*Data entries*
::::::::

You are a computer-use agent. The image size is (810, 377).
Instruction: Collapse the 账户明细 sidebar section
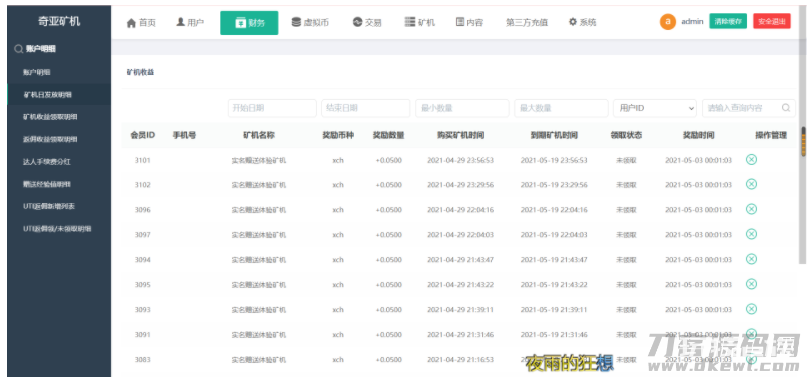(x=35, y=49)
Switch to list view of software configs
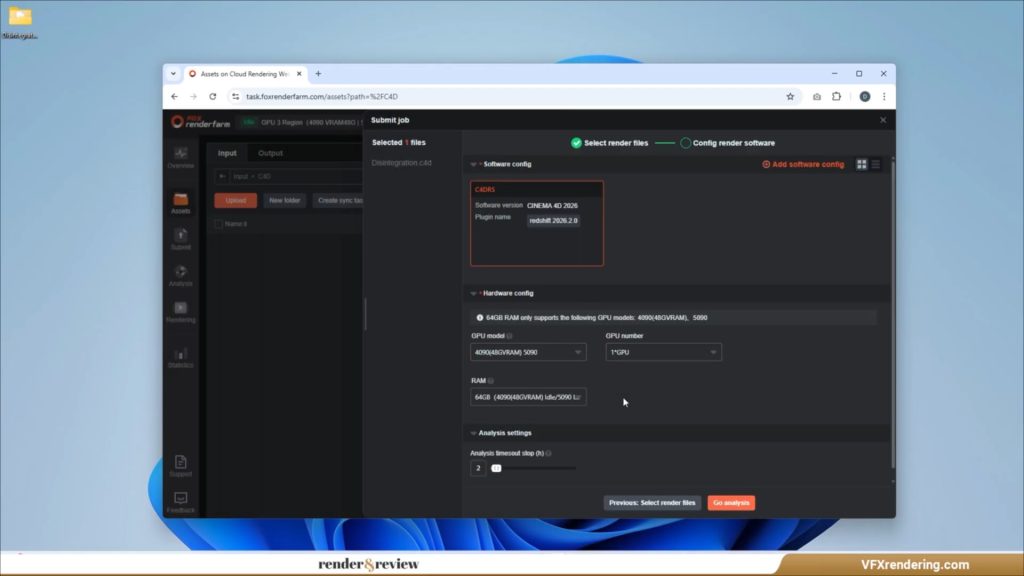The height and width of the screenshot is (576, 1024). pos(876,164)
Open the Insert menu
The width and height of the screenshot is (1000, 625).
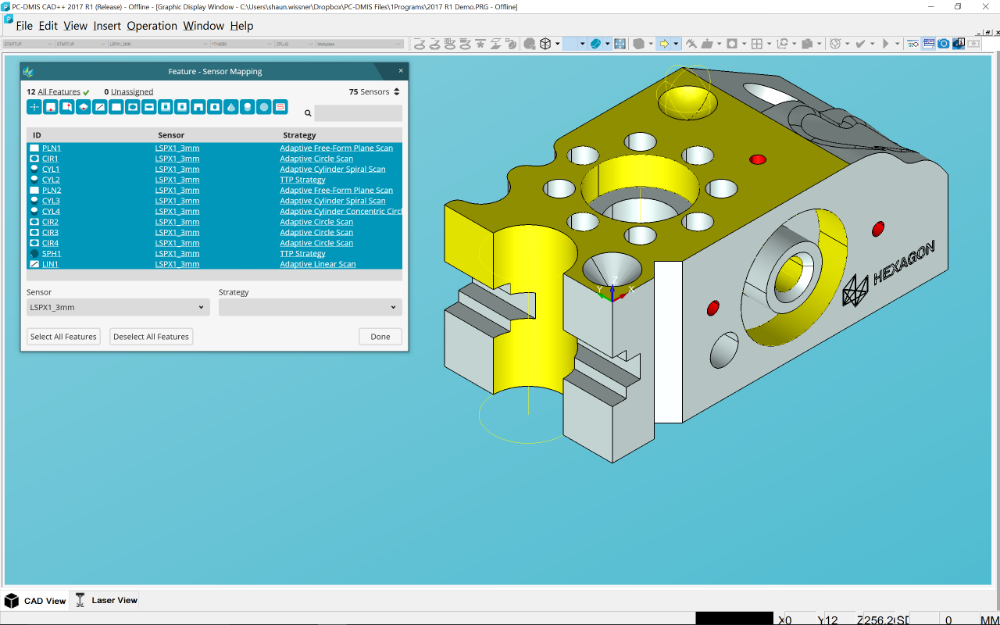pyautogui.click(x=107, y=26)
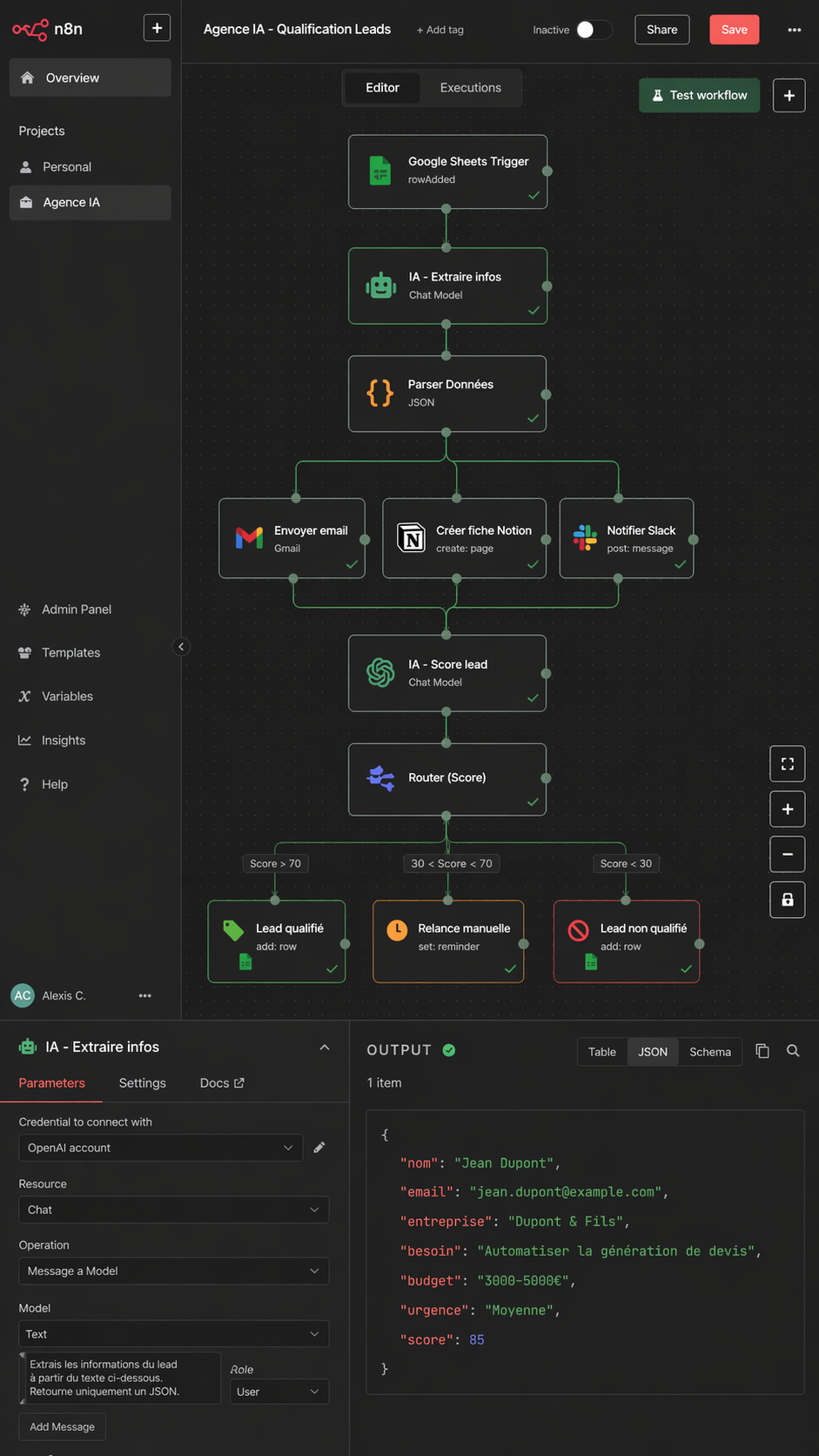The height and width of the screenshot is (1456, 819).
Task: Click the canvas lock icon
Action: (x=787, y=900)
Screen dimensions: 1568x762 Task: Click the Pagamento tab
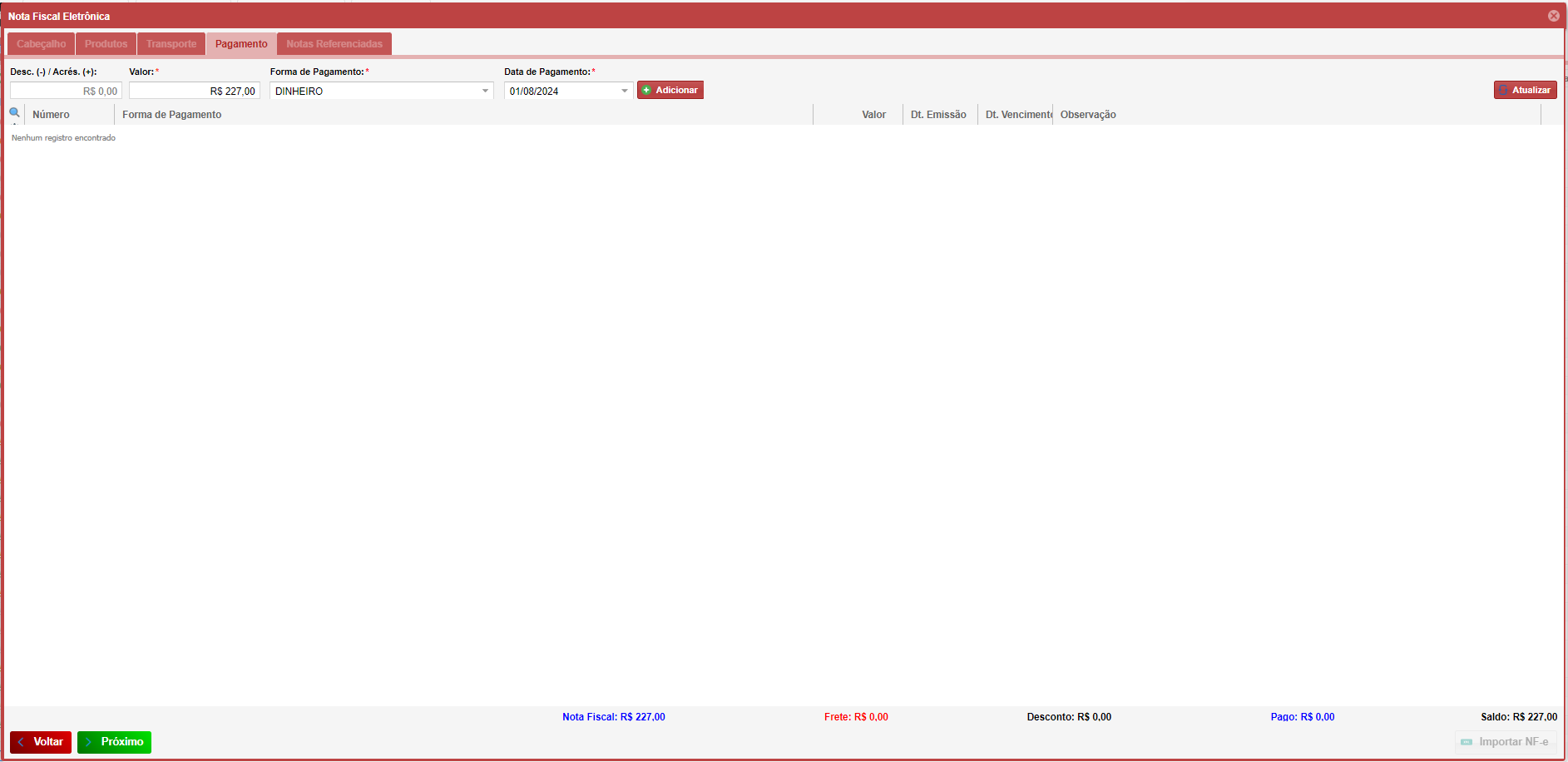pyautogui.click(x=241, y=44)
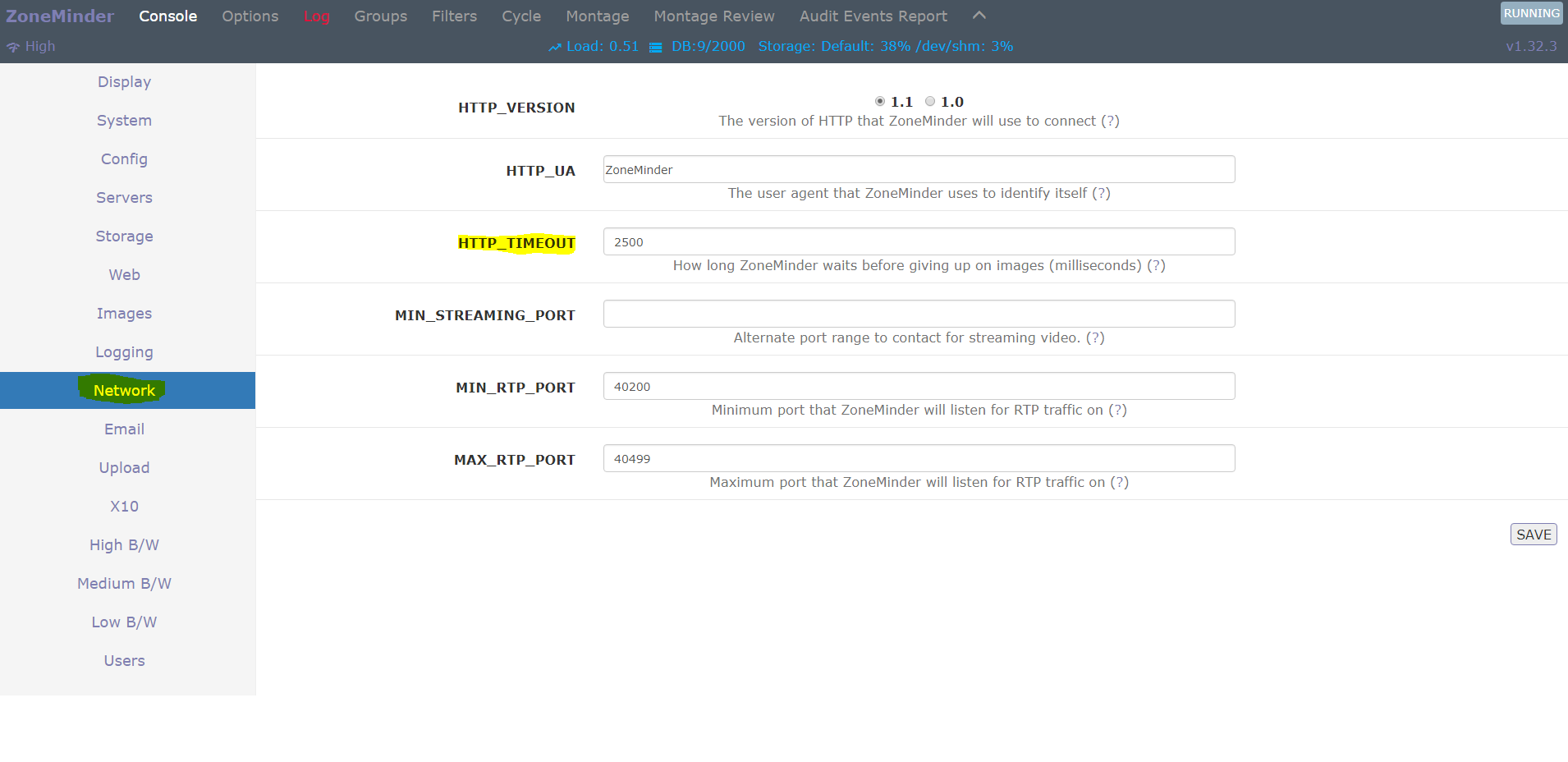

::::::::

*Exercise aim*
Can you repeat every record above exactly, apart from the pictures?

*Answer space*
You are a computer-use agent. The image size is (810, 377).
Instruction: Collapse the 账户明细 sidebar section
(x=35, y=49)
Switch to list view of software configs
The height and width of the screenshot is (576, 1024). pos(876,164)
Open the Insert menu
The width and height of the screenshot is (1000, 625).
pyautogui.click(x=107, y=26)
The height and width of the screenshot is (1456, 819).
Task: Click the canvas lock icon
Action: (x=787, y=900)
Screen dimensions: 1568x762 Task: Click the Pagamento tab
pyautogui.click(x=241, y=44)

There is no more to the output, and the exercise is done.